19.3 Tom Khabaza的挖掘9律

Tom Khabaza是20世纪90年代著名的数据挖掘工具平台Clementine[1]的早期核心开发者之一。他总结的挖掘9律在数据挖掘业界产生了广泛的反响和认同。本节将简要介绍挖掘9律的主要内容,供感兴趣的数据分析师和数据分析爱好者参考。

❑挖掘9律之第1律,又称业务目标律(Business Goals Law),业务目标是所有数据挖掘解决方案的本源(Business Objectives Are The Origin Of Every Data Mining Solution)。数据挖掘不是为了挖掘而挖掘,所有的数据挖掘都必须而且应该服务于特定的商业(业务)目的,离开了业务目的和业务应用,就没有数据挖掘的价值。正如Tom Khabaza所说的数据挖掘,首先它不是技术,而是流程,其中存在着一个或多个业务目标,没有业务目标,就没有数据挖掘。

❑挖掘9律之第2律,又称业务知识律(Business Knowledge Law),业务知识是数据挖掘每一步的核心(Business Knowledge Is Central to Every Step of The Data Mining Process)。数据挖掘的本质就是将业务知识、经验和洞察力与数据挖掘方法相结合,从数据中发现有价值的东西。

❑挖掘9律之第3律,又称数据准备律(Data Preparation Law),数据准备能让数据挖掘流程事半功倍(Data Preparation Is More Than Half of Every Data Mining Process)。数据准备在整个挖掘过程中所占用的时间常会超过一半,它包括对数据的熟悉、清理、重组、转换等一系列过程,其目的主要是让数据变动更干净,更能真实体现业务背景,更加容易被模型发现其隐含的有价值的商业信息和商业规律。

❑挖掘9律之第4律,又称天下没有免费的午餐(There Is No Free Lunch for The DataMiner),只有通过实际验证才能发现给定应用的正确模型(The Right Model For A Given Application Can Only Be Discovered By Experiment)。一个模型无论搭建过程如何完美,如果没有在实际数据中经过验证,就没有任何价值和意义。

❑挖掘9律之第5律,又称沃特金斯[2]定律(Watkins'Law),总会有模式存在(There Are Always Patterns)。只要有数据,一定是可以从中发现有价值的信息的。

❑挖掘9律之第6律,数据挖掘将业务领域的感知放大(Data Mining AmplifiesPerception In The Business Domain)。

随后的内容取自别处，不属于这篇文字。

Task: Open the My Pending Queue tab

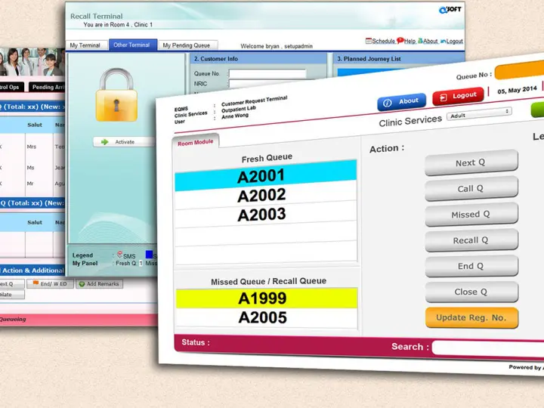Action: pyautogui.click(x=187, y=45)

得益于数据挖掘的技术和流程,使得数据中隐藏的知识和有价值的信息能被发现。

❑挖掘9律之第7律,又称预测定律(Prediction Law),预测将信息从局部扩展到整体(Prediction Increase Information Locally By Generalization)。数据挖掘使得我们可以透过已知的去发现(某些)未知的。这里提到的就是数据挖掘中常见的预测(响应、分类)模型的业务应用场景了。

❑挖掘9律之第8律,又称价值定律(Value Law),数据挖掘的结果的价值并不取决于模型的精度和稳定性(The Value of Data Mining Results Is Not Determined By The Accuracy or Stability of Predictive Models)。还是那句话,模型的价值只能由其所满足的业务需求和商业应用价值来决定,而不是由模型本身的精度和稳定性决定;再精确的模型,再稳定的模型,如果不能解决业务问题,如果不能带来业务的商业应用价值,就是没有价值的。

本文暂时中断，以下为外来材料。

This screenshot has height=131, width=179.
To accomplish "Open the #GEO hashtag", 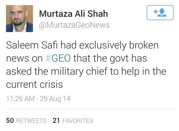I will click(59, 58).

❑挖掘9律之第9律,又称变化定律(Change Law),所有的模式都会受到变化(AllPatterns Are Subject to Change)。任何模型或者分析结论都是有时间限制的,今天还是非常有价值的模型,或许明天就过时了,所有模型的维护和优化都非常重要。

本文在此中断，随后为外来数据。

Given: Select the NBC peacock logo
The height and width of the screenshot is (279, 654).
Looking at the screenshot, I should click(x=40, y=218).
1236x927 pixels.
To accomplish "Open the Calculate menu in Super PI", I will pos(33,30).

[1]Clementine最开始是由ISL(Integral Solutions Limited)公司推出,并于1999年被SPSS收购,此后不断完善的Clementine日渐成为了SPSS公司最成功、最闪亮的数据挖掘商业软件产品,也是目前市场上占有率最高的数据挖掘分析软件之一。2009年7月28日(北京时间2009年7月29日早晨),IBM公司正式宣布斥资12亿美元收购著名数据分析统计软件开发商SPSS。

[2]沃特金斯,Clementine的核心开发者之一。